Lama Tsundro came from Tibet. While in Tibet he did retreat in a cave for six years practicing Vajrasattva. His practice was continuous and he did not give up his practice or come out of the cave even when he ran out of food. His teacher said that by the power of his practice he would go to a place where they are speaking a different language and he would be able to benefit the people there.
He didn’t understand what his teacher was trying to say but later he found himself in this place called Munsong which was full of Nepalese people. They were practicing a shamanic tradition and conducting animal sacrifices. Lama Tsundro introduced the Buddhist path of nonviolence and the ten virtuous practices. By the strength of his own practice he stopped more than 1000 families from practicing sacrifices. These families also came to embrace the practices of non-violence and the ten virtuous actions.
An older woman offered land for the dharma and Lama Tsundro developed the temple where people now gather to practice and study.

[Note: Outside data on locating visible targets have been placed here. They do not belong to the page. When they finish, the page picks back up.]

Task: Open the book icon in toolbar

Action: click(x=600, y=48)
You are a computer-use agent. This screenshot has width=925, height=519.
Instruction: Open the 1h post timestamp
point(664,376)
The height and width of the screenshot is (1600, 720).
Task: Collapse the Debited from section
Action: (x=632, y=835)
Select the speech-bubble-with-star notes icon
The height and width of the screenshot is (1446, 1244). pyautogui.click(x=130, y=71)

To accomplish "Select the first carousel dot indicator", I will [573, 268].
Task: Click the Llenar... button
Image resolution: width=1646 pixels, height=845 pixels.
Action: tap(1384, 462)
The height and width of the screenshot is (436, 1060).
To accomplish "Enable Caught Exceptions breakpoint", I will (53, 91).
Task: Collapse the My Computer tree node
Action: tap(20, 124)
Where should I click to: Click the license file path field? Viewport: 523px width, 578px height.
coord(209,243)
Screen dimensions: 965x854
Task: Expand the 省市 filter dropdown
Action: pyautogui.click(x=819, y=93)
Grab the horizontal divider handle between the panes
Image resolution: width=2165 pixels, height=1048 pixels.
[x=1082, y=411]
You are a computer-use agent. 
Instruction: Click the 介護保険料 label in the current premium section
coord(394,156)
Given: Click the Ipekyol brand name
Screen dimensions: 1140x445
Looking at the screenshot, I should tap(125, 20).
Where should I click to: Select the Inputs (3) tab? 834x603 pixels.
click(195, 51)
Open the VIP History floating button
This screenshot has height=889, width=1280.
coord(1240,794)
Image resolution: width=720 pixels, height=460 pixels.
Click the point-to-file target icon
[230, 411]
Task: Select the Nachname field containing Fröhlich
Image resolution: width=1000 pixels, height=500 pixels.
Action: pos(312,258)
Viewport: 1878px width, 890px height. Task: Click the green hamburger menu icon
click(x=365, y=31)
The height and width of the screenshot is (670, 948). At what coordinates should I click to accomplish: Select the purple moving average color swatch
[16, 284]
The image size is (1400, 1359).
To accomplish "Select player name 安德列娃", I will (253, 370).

The centre now supports six monks and two nuns as well as a few hundred devout Sikkimese and Nepalese country folk. There are now lots of young people showing interest in practice.
As of this morning, Lama Tsundro is still resting in meditation posture. His remains will be cremated on February 10th.
Changling Rinpoche has asked that we begin Guru Yoga and Mani recitations. There is a special blessing and power to practices done when a master passes away and it is a great opportunity to gather merit and purify negativities.